▸ **Tareas por realizar**
1. Copie del texto sobre el infarto todo lo que va desde "Un día como" hasta "definitiva de las batallas.", ambos incluidos.
2. Prosiga el texto sobre el infarto a partir del punto en que termina.

▸ **Texto proporcionado**
┏━━
Un día como hoy – hace 18 años – un infarto al miocardio me dio a elegir entre la muerte y la vida. Elegí vivir. Abandonado a mi suerte entre solitarios chaquiñanes decidí salir caminando junto a mi caballito de acero, empujando la bicicleta, y no ser un árbol más caído en el bosque.
La fuerza de ciertas decisiones mentales exhorta al músculo a sobrevivir, a vivir por sobre la vida y la muerte, sin fatuos heroísmos, con espontáneo instinto salir airoso en la tentativa. Eso enseña que en la vida se libran batallas por vencerlas, y no por batallar no más. La batalla por vencer a la muerte no es otra que la más definitiva de las batallas.
La batalla por vencer a la vida no es otra que la más noble de las batallas. Debe serlo. Elegí vivir ante la conjetura de ponerme o no del lado justo de la vida. Elegí vivir junto a los que me necesitan. Como si no hubiere otro espacio al costado de esos hombres y mujeres justos y necesarios en la vida. Que sobreviven de pie sobre la tierra como un árbol cuando la iniquidad les hace elegir entre la vergüenza y la justicia.
┗━━
Entradas de datos extraídas
┏━━
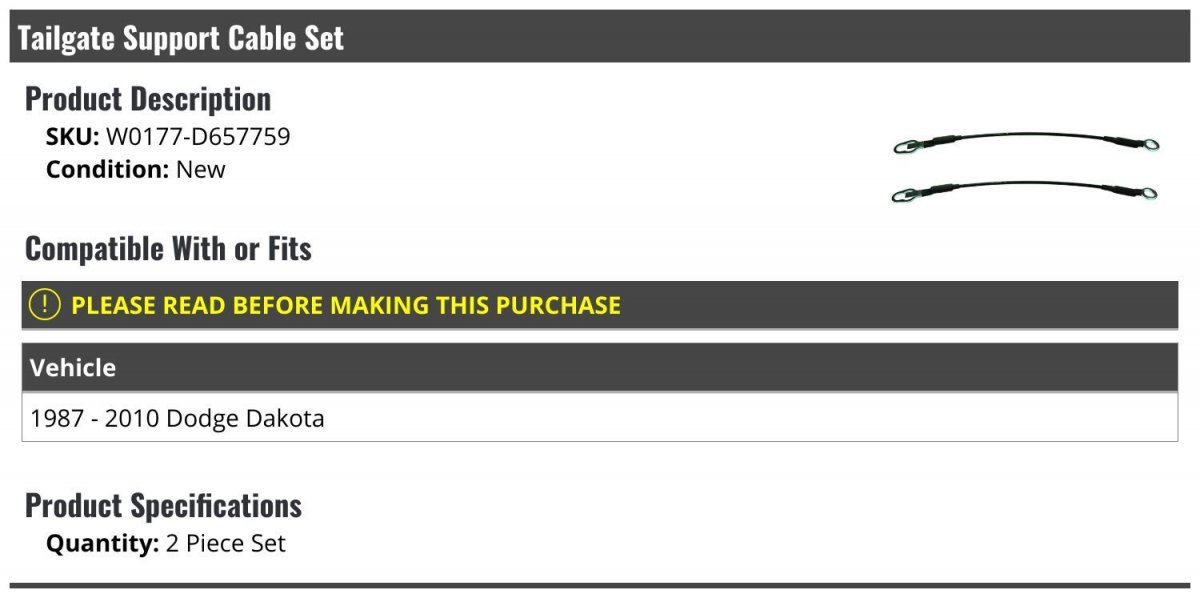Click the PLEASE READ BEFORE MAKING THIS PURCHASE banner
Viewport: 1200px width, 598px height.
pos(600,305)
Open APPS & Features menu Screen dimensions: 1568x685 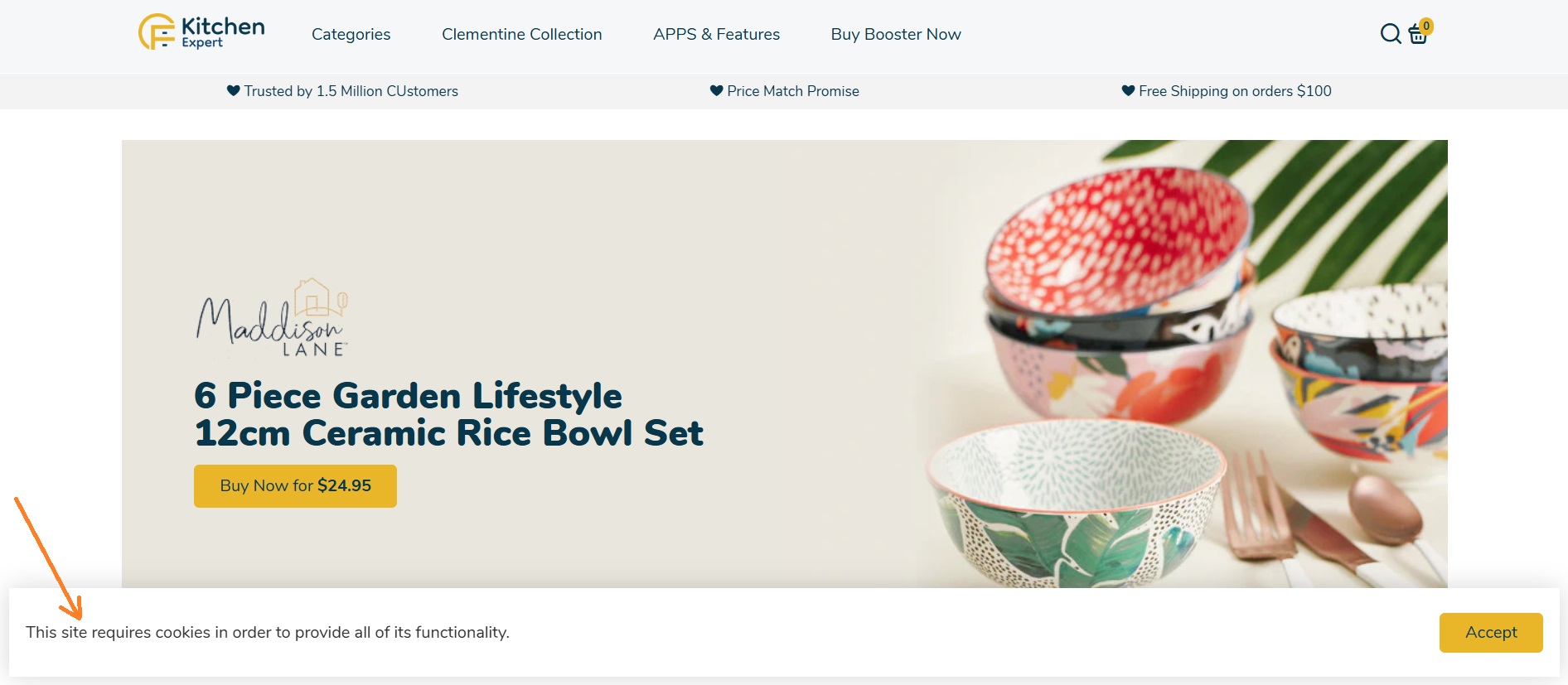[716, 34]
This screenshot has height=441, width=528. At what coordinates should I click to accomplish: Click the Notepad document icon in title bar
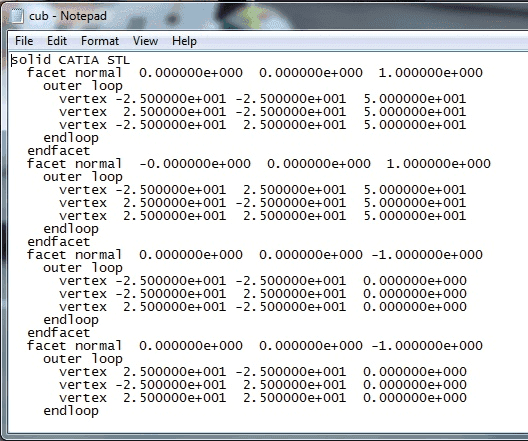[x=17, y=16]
┗━━
▸ **Respuestas en orden**
1.
Un día como hoy – hace 18 años – un infarto al miocardio me dio a elegir entre la muerte y la vida. Elegí vivir. Abandonado a mi suerte entre solitarios chaquiñanes decidí salir caminando junto a mi caballito de acero, empujando la bicicleta, y no ser un árbol más caído en el bosque.
La fuerza de ciertas decisiones mentales exhorta al músculo a sobrevivir, a vivir por sobre la vida y la muerte, sin fatuos heroísmos, con espontáneo instinto salir airoso en la tentativa. Eso enseña que en la vida se libran batallas por vencerlas, y no por batallar no más. La batalla por vencer a la muerte no es otra que la más definitiva de las batallas.

2.
Hace justo un año un virus mortal me dio a elegir entre la muerte y la vida. Elegí vivir. Vivir en tiempos de muerte pandémica no es fácil en la dura batalla por la sobrevivencia. Ver morir la vida cada día en un espiral de muerte que no es simple y pura estadística.
Cada cual lleva sus muertos vida adentro, hasta el inconmensurable colofón de los afectos. Ver morir a seres amados no es natural en su naturaleza imprescindible por el insondable vacío que dejan. Ellos son la razón de vivir la vida.
Una mañana amanecen menos árboles en el bosque y estamos más solos en el mundo. Sin embargo, la vida no es muerte cuando revivimos a la sombra de su ejemplo.
Elegí vivir. Para eso nos advirtió el poeta, para nacer he nacido.